Pinterest Stock (NYSE:PINS)
After reporting its results for the fourth quarter, Pinterest (NYSE:PINS) had a strong sell-off in extended-hours trading. However, the image-sharing social network recovered from this drop as Wall Street companies came to their defense and cited increasing trends.
The analyst at Wells Fargo named Brian Fitzgerald, who has an overweight rating and a per-share price target for the Pinterest stock, cited the increasing monetization stock and engagement metrics as reasons to be optimistic. Also, according to Fitzgerald, “sessions expanded faster than users,” and the ratio of weekly active users to monthly active users touched a record 61%.
Fitzgerald noted that “Macro remains hard and [near-term revenue] forecast is below our earlier projections,” but that “Pinterest” looks to be well positioned as a macro business. He cited the previously reported success in engagement, “strong” Generation Z trends, the improvement in sessions and monetization, and sustained work on shopping and expenditures.
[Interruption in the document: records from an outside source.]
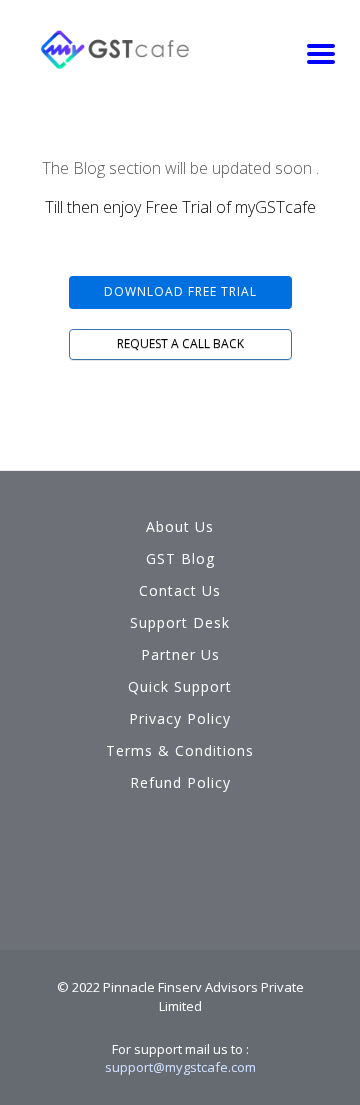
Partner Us (180, 654)
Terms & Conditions (180, 750)
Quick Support (180, 686)
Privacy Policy (180, 718)
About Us (180, 526)
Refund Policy (180, 782)
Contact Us (180, 590)
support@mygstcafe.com (180, 1067)
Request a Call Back (180, 343)
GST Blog (180, 558)
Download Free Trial (180, 291)
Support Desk (180, 622)
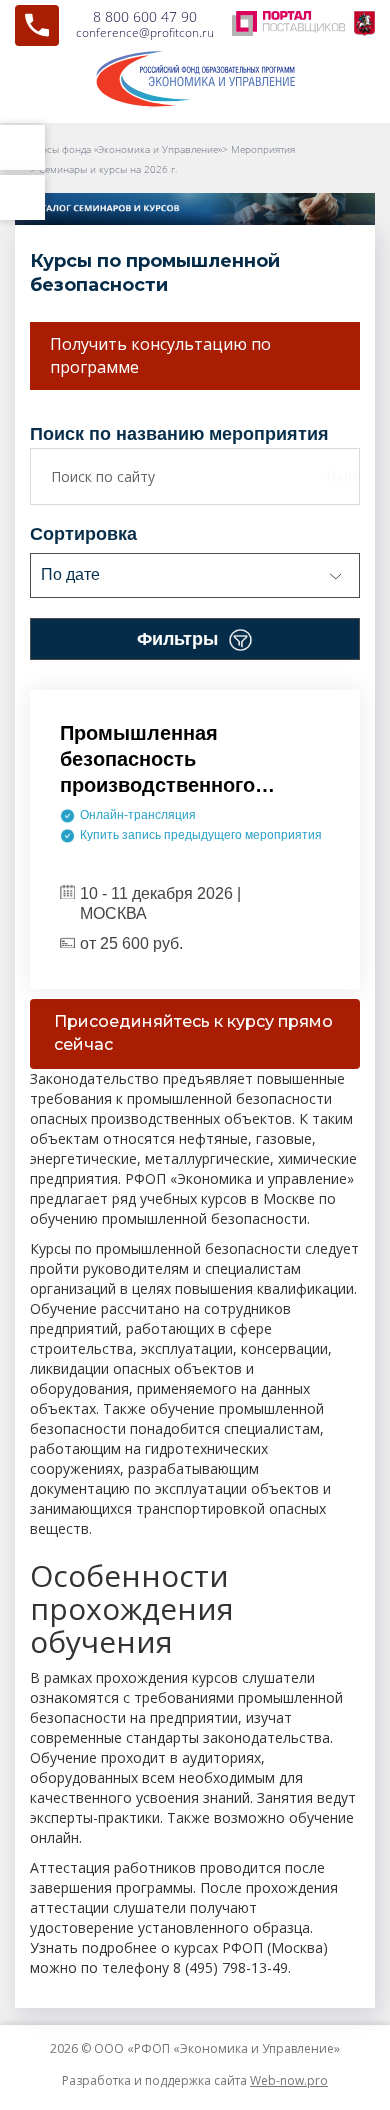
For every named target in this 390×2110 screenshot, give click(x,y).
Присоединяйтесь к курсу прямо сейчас (193, 1033)
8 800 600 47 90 (145, 16)
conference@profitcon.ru (145, 32)
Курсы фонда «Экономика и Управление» (126, 149)
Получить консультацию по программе (160, 355)
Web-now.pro (289, 2080)
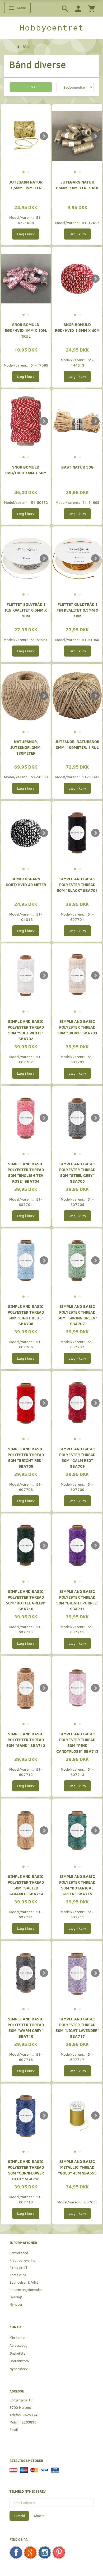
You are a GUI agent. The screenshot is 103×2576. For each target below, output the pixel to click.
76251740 (31, 2414)
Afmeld (39, 2515)
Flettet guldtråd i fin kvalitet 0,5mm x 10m (77, 609)
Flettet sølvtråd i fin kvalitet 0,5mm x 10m (26, 609)
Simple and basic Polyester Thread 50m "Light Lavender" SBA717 (77, 2027)
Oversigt (16, 2297)
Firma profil (18, 2267)
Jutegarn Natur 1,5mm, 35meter (26, 184)
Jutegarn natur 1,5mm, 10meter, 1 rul (77, 184)
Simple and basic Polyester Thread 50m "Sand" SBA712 (25, 1739)
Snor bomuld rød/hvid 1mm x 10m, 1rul (26, 330)
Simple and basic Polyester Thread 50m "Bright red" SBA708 (26, 1457)
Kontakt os (18, 2275)
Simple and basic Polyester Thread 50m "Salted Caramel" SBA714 (26, 1884)
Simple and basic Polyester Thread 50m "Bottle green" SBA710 (26, 1599)
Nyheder (16, 2304)
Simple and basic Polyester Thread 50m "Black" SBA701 (77, 884)
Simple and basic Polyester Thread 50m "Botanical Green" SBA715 (77, 1884)
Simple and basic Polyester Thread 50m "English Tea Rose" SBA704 (26, 1172)
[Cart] (91, 8)
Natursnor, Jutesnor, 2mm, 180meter (25, 747)
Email (14, 2429)
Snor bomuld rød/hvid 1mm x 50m (25, 469)
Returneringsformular (26, 2289)
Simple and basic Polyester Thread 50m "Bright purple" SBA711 (77, 1599)
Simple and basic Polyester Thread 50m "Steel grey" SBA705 (77, 1172)
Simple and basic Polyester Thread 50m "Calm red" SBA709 (77, 1457)
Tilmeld (19, 2515)
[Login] (78, 8)
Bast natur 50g (77, 467)
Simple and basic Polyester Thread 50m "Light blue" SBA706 (26, 1314)
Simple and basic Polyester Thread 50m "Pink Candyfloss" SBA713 (77, 1742)
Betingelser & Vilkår (25, 2282)
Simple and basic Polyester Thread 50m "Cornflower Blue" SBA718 (26, 2169)
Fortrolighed (19, 2252)
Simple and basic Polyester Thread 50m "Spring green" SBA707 (77, 1314)
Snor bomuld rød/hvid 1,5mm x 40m (77, 327)
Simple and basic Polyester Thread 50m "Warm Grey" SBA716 (26, 2027)
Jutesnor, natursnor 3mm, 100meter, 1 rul (77, 744)
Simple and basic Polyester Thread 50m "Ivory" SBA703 (77, 1026)
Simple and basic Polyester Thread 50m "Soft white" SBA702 (26, 1029)
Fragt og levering (22, 2260)
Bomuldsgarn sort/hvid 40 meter (26, 881)
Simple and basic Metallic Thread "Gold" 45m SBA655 (77, 2167)
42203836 (28, 2422)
Analyst Brian White from Monness, Crespi, and Hardt was a bit more cautious and reiterated the firm’s neutral rating. However, he did highlight that the business has made gains in the cost structure and progress in acquiring consumers.
White said in a note to clients that the conference’s tone was “mixed,” with Pinterest stressing greater engagement on the platform, a leaner cost structure, and weak trends in digital ad expenditure. “The tone of the call was mixed,” White wrote.
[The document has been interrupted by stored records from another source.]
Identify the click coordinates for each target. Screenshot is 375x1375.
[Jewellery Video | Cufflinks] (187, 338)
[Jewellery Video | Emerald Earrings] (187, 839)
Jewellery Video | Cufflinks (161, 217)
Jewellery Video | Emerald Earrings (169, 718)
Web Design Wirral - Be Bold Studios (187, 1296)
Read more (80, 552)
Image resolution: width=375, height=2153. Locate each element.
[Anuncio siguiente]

Nevertheless, White said that Pinterest (NYSE:PINS) anticipates its EBITDA margin will “meaningfully rise” this year due to its ongoing efforts to cut costs and its more conservative approach to spending.
Midday trade on Tuesday saw Pinterest stock fall by 2%.
In addition to the financial results for the fourth quarter, Pinterest (PINS) announced that its Chief Financial Officer, Todd Morgenfeld, would be leaving the firm and that it would initiate a stock buyback program for $500 million.